The growth coaches help specific teams of cross-functional business creators apply proven methods for validating and scaling their new business. The coach supports the founder, i.e. person(s) with the original idea and drive, in achieving his/her vision. The founder should be key in driving the effort all the way as “the start-up CEO”. Possibly, once the new business enters volume scaling, it could be beneficial to insert management with more operational efficiency focus.

But too much responsibility handover is poison for commitment, energy and drive. Coaching one team can be more than a full-time job, especially in the beginning, and especially if the business creation team lacks entrepreneurial capabilities. But typically, after 6 to 12 months, surviving teams will have built up enough skills and internal capacity to relieve the coaches significantly.

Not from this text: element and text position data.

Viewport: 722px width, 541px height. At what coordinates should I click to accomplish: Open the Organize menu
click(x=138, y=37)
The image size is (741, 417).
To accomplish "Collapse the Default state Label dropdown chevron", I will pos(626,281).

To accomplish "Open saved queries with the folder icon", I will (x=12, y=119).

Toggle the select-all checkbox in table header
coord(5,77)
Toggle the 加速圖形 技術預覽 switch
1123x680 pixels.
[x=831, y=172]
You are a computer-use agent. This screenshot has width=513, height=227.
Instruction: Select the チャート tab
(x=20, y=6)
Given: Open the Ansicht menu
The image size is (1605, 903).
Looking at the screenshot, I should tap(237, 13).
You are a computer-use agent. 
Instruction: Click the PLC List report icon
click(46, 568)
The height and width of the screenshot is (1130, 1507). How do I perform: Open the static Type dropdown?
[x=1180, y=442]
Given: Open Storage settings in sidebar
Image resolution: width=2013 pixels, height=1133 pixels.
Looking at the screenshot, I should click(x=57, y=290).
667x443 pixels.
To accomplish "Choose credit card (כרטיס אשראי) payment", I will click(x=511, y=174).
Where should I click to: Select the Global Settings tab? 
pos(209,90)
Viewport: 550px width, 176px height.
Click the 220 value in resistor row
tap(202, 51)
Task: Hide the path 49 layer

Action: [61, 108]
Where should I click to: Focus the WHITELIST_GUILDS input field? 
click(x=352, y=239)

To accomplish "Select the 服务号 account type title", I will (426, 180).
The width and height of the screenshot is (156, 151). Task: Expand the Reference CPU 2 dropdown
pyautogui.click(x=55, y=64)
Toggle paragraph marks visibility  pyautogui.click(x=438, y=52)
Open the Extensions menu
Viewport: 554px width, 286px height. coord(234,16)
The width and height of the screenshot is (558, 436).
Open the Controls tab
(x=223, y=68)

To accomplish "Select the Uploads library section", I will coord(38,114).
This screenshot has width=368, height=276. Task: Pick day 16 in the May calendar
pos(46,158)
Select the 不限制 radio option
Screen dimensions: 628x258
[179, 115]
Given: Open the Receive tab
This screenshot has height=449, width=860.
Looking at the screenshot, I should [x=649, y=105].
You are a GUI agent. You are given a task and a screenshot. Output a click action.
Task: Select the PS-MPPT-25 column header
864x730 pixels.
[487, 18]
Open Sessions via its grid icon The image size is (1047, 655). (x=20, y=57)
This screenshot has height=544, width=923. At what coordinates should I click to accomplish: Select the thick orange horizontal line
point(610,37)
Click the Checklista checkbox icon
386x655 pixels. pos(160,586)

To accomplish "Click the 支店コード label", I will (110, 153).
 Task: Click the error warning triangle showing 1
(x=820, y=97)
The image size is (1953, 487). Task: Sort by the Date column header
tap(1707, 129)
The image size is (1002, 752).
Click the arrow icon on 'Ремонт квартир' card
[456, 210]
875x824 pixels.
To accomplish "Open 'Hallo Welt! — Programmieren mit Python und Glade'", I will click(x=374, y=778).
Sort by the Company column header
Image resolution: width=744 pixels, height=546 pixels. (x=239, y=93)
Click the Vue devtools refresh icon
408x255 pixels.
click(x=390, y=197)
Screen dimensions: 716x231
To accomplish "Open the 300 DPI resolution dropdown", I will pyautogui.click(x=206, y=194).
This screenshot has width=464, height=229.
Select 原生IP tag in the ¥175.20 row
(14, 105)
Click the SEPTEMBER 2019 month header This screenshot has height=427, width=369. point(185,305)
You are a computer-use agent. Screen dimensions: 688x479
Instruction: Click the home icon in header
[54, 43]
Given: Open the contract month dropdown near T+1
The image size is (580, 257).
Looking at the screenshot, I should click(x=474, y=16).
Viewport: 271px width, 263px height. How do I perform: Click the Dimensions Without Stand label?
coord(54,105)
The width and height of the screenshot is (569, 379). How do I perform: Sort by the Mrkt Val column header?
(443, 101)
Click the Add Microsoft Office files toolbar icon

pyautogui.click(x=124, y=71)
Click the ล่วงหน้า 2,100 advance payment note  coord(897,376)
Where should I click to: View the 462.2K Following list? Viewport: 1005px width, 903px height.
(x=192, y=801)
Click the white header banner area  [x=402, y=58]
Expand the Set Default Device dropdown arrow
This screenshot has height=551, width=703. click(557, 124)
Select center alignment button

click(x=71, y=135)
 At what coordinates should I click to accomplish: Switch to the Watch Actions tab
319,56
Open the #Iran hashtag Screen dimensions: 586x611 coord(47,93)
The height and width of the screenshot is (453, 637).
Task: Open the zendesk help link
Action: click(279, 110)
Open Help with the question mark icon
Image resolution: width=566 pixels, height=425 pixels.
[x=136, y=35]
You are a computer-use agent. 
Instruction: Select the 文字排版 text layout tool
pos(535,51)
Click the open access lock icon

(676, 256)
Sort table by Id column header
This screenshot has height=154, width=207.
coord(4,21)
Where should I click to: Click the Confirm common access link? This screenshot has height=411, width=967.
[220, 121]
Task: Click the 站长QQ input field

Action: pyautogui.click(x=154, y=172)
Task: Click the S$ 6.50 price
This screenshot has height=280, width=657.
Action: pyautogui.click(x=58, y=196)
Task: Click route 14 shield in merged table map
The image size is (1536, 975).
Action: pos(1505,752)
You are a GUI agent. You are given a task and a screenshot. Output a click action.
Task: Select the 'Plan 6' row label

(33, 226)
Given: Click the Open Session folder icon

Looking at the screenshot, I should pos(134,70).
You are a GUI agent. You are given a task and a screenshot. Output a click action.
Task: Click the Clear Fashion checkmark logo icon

The growth coaches and supporters have one more important job. With help from the growth board, they must generate interest, curiosity and energy around finding and solving big problems that are currently not addressed sufficiently. More specifically, they must help facilitate the creation of initial problem/solution candidates. This job involves organising, opportunity mapping, idea collection, boot camps/accelerators, inspiration events and knowledge sharing. It will take a great deal of reflections, skills and effort to do this as an adequate and measured effort that is powerful, pragmatic and real.

Better business

Creation of better business is something the world needs. It is also something most companies need to stay relevant in the future. It must be done with force and focus. The approach, on strategy, portfolio and project level, is radically different from growing through the existing business model. In our experience, it often takes longer than expected. But the great thing is that the risk will be lower than expected due to the iterative allocation of effort and capital based on real evidence.

Henrik Sonnenberg is a partner at Implement’s Copenhagen office, Lasse Korsholm Poulsen is a director at the Copenhagen office, and René Bach Lundgaard is a partner at the Copenhagen office.

All authors are part of Implement’s Corporate Venture practice.